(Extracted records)
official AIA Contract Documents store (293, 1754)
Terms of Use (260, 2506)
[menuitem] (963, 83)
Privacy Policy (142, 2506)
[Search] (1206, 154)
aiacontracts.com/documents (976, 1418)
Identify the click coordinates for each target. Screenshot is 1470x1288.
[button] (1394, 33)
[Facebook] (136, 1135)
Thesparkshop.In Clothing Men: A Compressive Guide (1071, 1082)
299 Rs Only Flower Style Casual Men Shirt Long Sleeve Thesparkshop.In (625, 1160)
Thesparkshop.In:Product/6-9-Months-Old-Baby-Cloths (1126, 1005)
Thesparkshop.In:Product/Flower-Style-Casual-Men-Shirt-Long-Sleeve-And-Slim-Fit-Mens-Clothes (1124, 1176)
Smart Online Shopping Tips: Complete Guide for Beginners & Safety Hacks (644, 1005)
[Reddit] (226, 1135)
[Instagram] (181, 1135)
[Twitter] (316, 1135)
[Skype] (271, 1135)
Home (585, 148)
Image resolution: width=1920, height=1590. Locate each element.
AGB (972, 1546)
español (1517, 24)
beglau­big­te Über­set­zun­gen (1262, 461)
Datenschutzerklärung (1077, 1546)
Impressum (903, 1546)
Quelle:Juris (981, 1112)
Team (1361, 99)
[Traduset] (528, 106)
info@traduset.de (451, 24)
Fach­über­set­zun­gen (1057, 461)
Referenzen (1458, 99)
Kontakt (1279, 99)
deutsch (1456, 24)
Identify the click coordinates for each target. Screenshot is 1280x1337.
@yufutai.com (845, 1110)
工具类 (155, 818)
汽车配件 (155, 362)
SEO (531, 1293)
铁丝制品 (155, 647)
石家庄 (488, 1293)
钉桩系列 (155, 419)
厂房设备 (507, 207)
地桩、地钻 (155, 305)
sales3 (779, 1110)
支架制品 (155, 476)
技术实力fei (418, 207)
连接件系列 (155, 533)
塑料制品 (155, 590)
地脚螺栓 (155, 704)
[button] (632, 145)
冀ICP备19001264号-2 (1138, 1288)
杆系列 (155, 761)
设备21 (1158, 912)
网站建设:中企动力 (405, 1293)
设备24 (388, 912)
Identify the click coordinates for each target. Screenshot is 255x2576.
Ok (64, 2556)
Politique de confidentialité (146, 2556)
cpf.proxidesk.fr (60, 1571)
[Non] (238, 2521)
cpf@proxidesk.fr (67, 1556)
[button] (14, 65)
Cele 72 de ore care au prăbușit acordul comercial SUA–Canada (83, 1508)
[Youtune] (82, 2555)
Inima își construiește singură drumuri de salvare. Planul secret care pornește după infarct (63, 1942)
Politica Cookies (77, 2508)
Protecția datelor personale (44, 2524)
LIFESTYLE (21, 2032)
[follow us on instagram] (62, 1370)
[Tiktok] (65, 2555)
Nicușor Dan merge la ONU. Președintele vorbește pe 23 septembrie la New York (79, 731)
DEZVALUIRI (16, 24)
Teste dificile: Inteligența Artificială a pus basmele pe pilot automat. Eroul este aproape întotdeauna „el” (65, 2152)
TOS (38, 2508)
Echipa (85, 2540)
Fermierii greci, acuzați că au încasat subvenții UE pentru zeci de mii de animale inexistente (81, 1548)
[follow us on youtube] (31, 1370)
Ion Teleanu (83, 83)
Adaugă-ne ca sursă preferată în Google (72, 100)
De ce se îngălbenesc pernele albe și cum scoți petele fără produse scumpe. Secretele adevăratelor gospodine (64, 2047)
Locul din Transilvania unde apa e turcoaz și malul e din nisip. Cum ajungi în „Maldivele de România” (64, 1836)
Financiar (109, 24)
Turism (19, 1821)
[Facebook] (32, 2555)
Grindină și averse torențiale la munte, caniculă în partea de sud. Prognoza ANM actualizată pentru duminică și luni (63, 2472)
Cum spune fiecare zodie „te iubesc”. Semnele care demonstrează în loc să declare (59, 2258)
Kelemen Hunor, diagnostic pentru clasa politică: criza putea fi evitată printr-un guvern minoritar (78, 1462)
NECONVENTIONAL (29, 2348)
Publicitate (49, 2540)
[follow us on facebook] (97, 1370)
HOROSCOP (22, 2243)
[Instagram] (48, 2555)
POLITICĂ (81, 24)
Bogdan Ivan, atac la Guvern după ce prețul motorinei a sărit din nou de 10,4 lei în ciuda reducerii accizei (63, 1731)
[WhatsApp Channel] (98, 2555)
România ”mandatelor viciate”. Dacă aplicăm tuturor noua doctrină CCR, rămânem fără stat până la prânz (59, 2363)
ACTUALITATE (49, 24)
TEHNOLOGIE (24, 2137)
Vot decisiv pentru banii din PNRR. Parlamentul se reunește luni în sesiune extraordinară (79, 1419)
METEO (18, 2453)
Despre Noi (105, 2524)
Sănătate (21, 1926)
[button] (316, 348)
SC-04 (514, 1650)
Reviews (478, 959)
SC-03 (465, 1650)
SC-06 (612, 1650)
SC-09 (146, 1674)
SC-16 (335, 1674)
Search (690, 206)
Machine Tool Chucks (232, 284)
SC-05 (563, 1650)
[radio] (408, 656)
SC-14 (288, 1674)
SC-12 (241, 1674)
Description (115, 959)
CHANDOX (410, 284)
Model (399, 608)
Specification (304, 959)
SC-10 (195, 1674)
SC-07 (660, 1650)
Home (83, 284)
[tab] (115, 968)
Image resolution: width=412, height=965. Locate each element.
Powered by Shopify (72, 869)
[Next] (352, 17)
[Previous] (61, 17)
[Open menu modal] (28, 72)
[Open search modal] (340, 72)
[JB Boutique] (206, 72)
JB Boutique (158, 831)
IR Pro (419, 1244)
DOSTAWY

**INSTRUCTIONS TO FOLLOW**
Once you have identified the lines above that contain "Thesparkshop", copy each of them.

**EXERCISE RESULT**
Thesparkshop.In Clothing Men: A Compressive Guide (1071, 1082)
299 Rs Only Flower Style Casual Men Shirt Long Sleeve Thesparkshop.In (625, 1160)
Thesparkshop.In:Product/6-9-Months-Old-Baby-Cloths (1126, 1005)
Thesparkshop.In:Product/Flower-Style-Casual-Men-Shirt-Long-Sleeve-And-Slim-Fit-Mens-Clothes (1124, 1176)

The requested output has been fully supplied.